As much as you would like it to; math never goes away!
Thanks so much for this awesome explanation. I struggled a lot understanding this Big O notation, but you made my day. Thanks again.
Thank you so much. The little exercises at the end are surprisingly helpful.
This was an awesomely clear explanation. Thanks!
Brilliant! Superbly explained! Thank you Colt!
I'm confused. In the timing graph @5:33 you said that the process is getting slower as we went from n=4 to n=5. But, how can it be slower when the process, according to the curve, is taking less time? The amount of time elapsed has decreased. So, how can it be slower? What does time elapsed represent?
Is it the time between the ending of processes? Say the time between the ending of a process where, for example, n= 3 and n = 4?
If time elapsed DOES represent the time between completion of processes for different values of n, and the elapsed time recorded, has decreased between n= 4 and n = 5 wouldn't that mean that the process has gotten faster and not slower?
Your explanation is the best! Thanks a lot!
This video has been really helpful, Thanks so much
Your didactic is insane. Keep the great work.
Thanks for your effort, it so helpful for the beginners
Life always finds a way.
This was a great explanation! Thank you!
Great intro video to the Basics of Big O Notation. I look forward to seeing more on this subject. Ty for taking the time to make and post it.
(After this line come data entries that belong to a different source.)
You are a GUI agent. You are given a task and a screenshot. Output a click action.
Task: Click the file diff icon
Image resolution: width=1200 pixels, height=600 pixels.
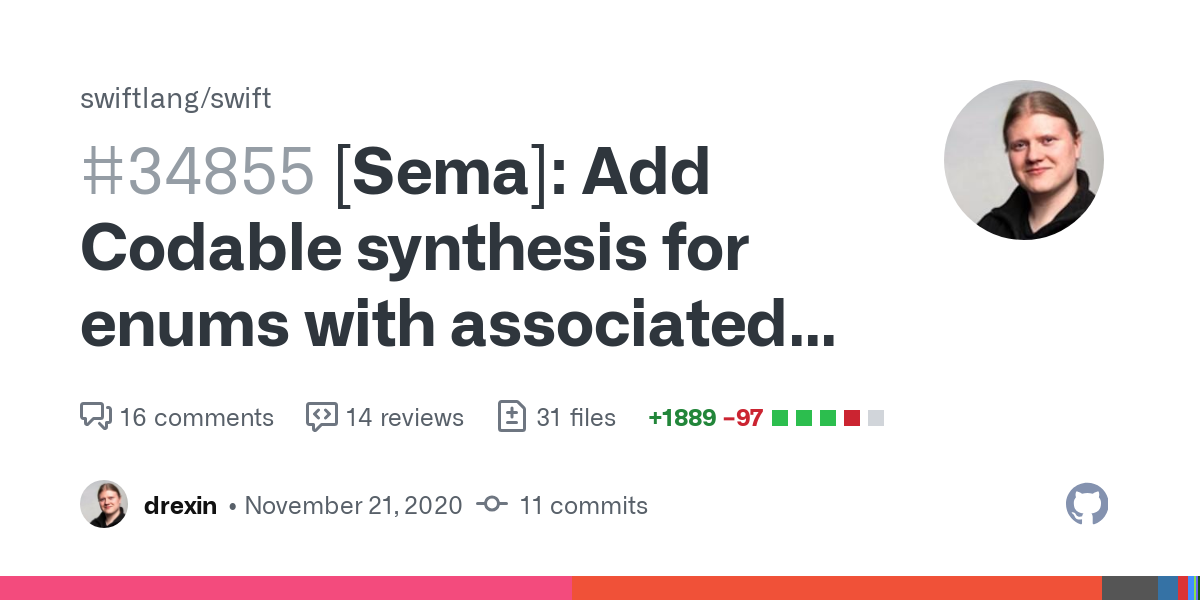tap(512, 416)
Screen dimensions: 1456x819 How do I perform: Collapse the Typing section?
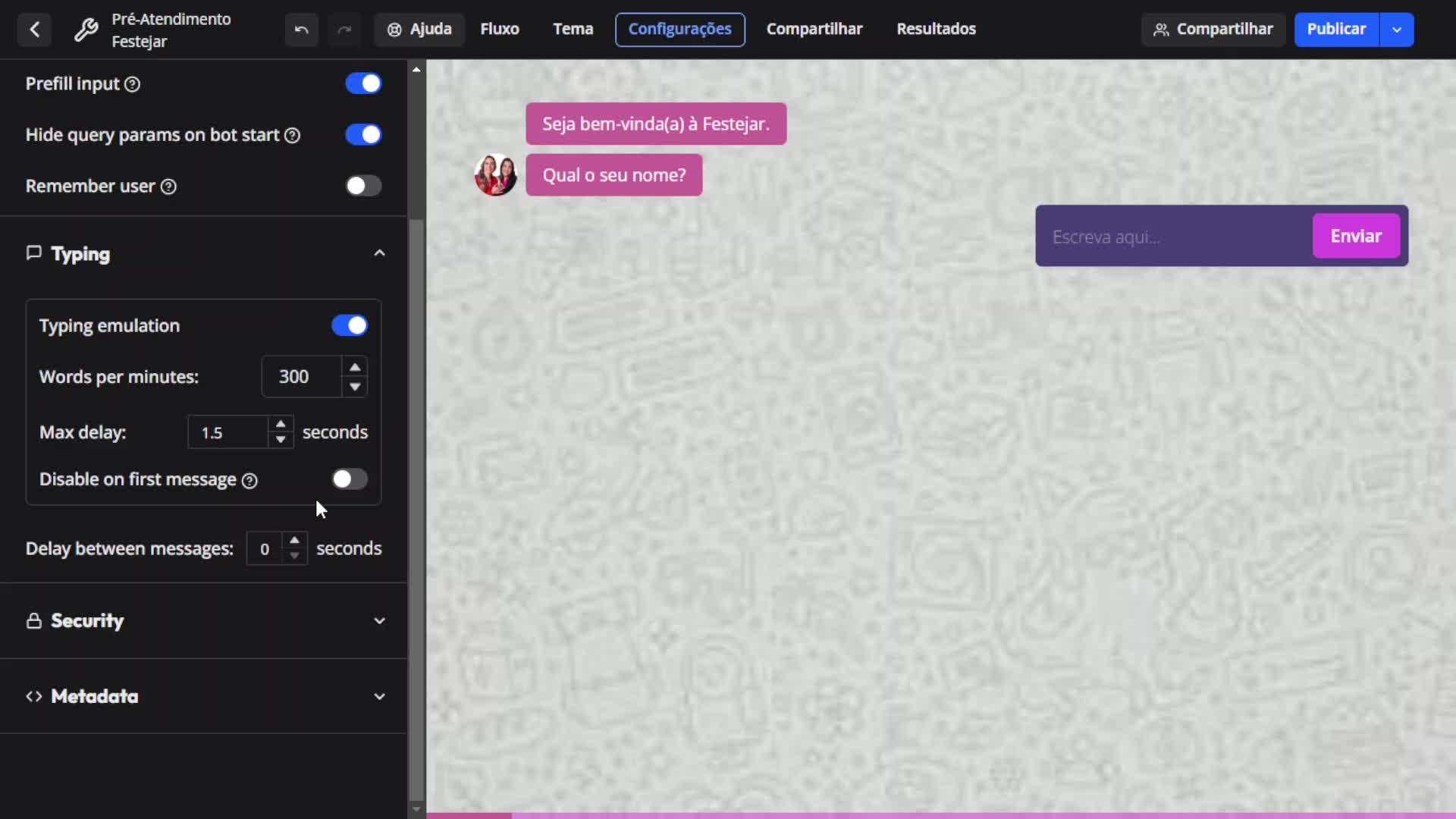coord(379,253)
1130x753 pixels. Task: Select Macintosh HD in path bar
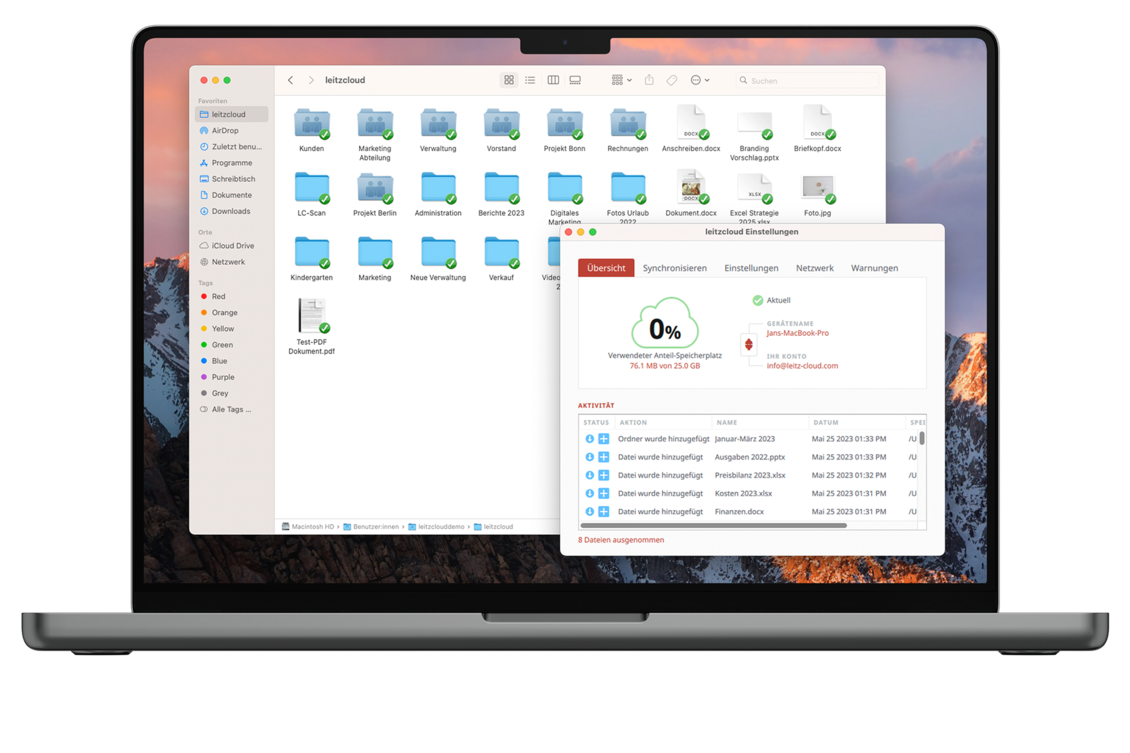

Awesome video! First time I understood this concept. Thanks a lot!
i loved your way of teaching
Thanks Colt. One note: exponential and factorial time complexities are slower than quadratic, so technically quadratic isn't the "worst nightmare"
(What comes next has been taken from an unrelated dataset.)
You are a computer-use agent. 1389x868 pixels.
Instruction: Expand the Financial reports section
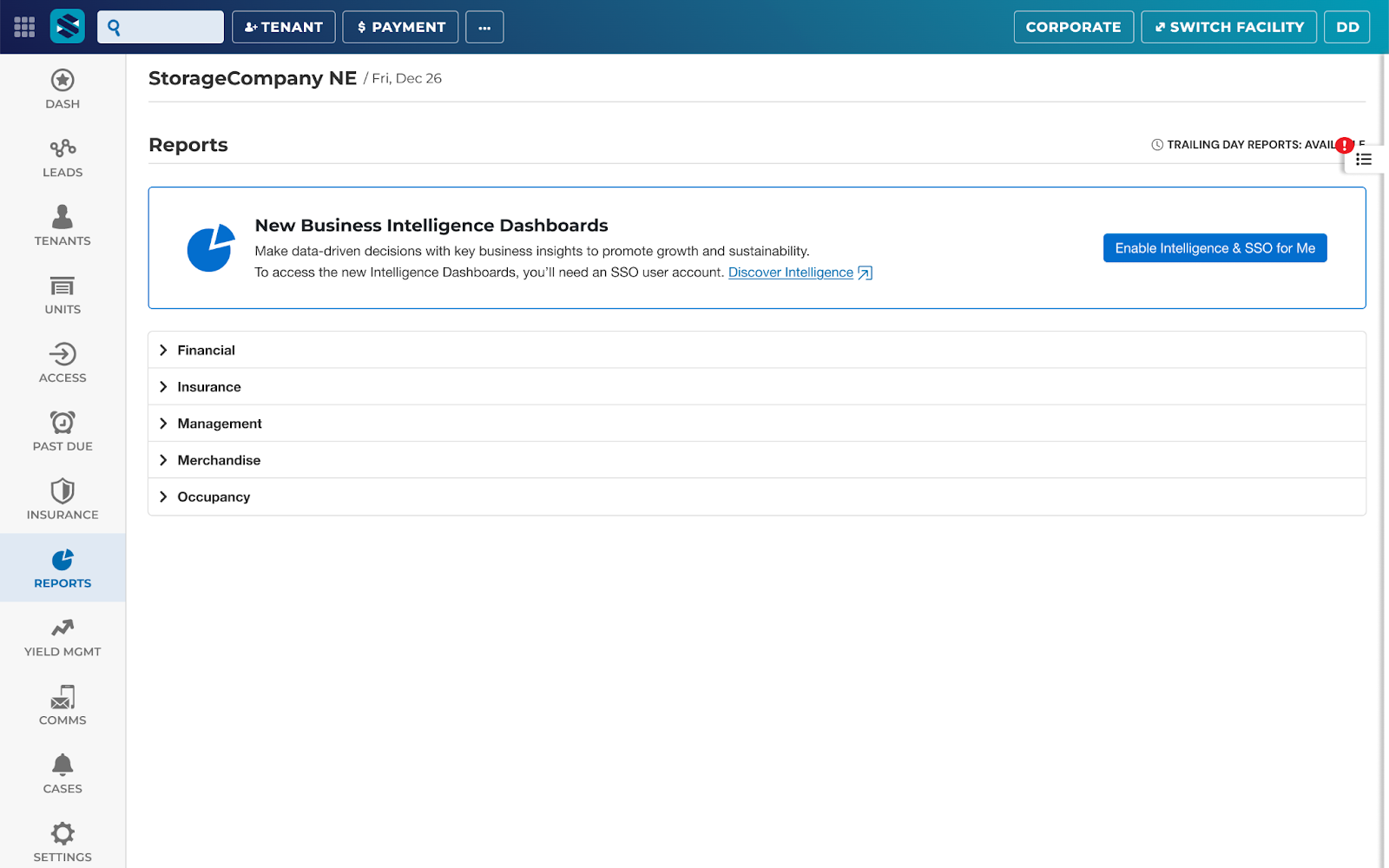coord(206,350)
16:22 ; is the purple line labeled correctly? O(n log n) shouldn't have such a rapid growth pattern, right? Is that supposed to be O(n^2) for purple then O(a^n) for green perhaps?
Dude! oh my goodness that totally helped it “click”! Thanks for the video it was short but very clear and understandable. Totally getting a sub from me thanks again!
Great explanation, Colt!
Best video on BigO notation. Thank you!
i am waiting for ur react course and will definitely enroll in it
Life saver as always!!! Great video!
Good video. What if we have 3 nested loops? Could there be a O(n^3) or we still use O(n^2)?
Where can I see the derivation on the formula at 3:18?
Man, I remember when you used to hate on cats. Glad to see you’ve seen the light ;)
Thank you for the simple explanation! I have subscribed to your channel!
Best explanation I found, thanks
Thanks Colt for your good courses.
this was super insightful. thank you!